◆ Assigned task ◆
Return, exactly, the line that contains "[Iron Age Guitar Accessories on LinkedIn]" together with all lines after it to the end of the entries, and no further lines.

---------- Dataset records

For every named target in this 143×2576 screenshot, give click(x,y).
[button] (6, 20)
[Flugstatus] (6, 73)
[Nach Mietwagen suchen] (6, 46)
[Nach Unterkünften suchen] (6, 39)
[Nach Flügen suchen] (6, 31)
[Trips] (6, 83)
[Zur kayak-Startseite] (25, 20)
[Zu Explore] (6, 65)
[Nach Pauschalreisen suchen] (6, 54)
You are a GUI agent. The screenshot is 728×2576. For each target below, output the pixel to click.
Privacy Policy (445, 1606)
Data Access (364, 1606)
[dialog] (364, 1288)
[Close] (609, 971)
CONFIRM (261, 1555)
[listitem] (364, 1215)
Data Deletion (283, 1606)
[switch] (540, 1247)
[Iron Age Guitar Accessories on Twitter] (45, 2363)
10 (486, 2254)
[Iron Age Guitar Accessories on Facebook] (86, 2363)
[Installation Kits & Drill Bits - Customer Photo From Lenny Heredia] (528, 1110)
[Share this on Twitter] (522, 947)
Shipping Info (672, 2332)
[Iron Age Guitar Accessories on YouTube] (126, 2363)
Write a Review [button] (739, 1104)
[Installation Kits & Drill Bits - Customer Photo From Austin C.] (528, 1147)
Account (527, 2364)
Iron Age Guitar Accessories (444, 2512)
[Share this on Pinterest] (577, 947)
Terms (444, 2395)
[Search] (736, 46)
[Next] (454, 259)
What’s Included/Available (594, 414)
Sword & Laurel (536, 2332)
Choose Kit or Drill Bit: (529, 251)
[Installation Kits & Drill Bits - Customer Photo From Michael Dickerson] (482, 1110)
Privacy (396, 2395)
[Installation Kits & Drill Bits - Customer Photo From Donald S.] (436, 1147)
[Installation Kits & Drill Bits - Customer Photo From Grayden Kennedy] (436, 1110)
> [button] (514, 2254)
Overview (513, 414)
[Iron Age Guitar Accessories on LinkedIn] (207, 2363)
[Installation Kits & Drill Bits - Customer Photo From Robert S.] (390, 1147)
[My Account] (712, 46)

--------------------

◆ Completed exercise ◆
[Iron Age Guitar Accessories on LinkedIn] (207, 2363)
[Installation Kits & Drill Bits - Customer Photo From Robert S.] (390, 1147)
[My Account] (712, 46)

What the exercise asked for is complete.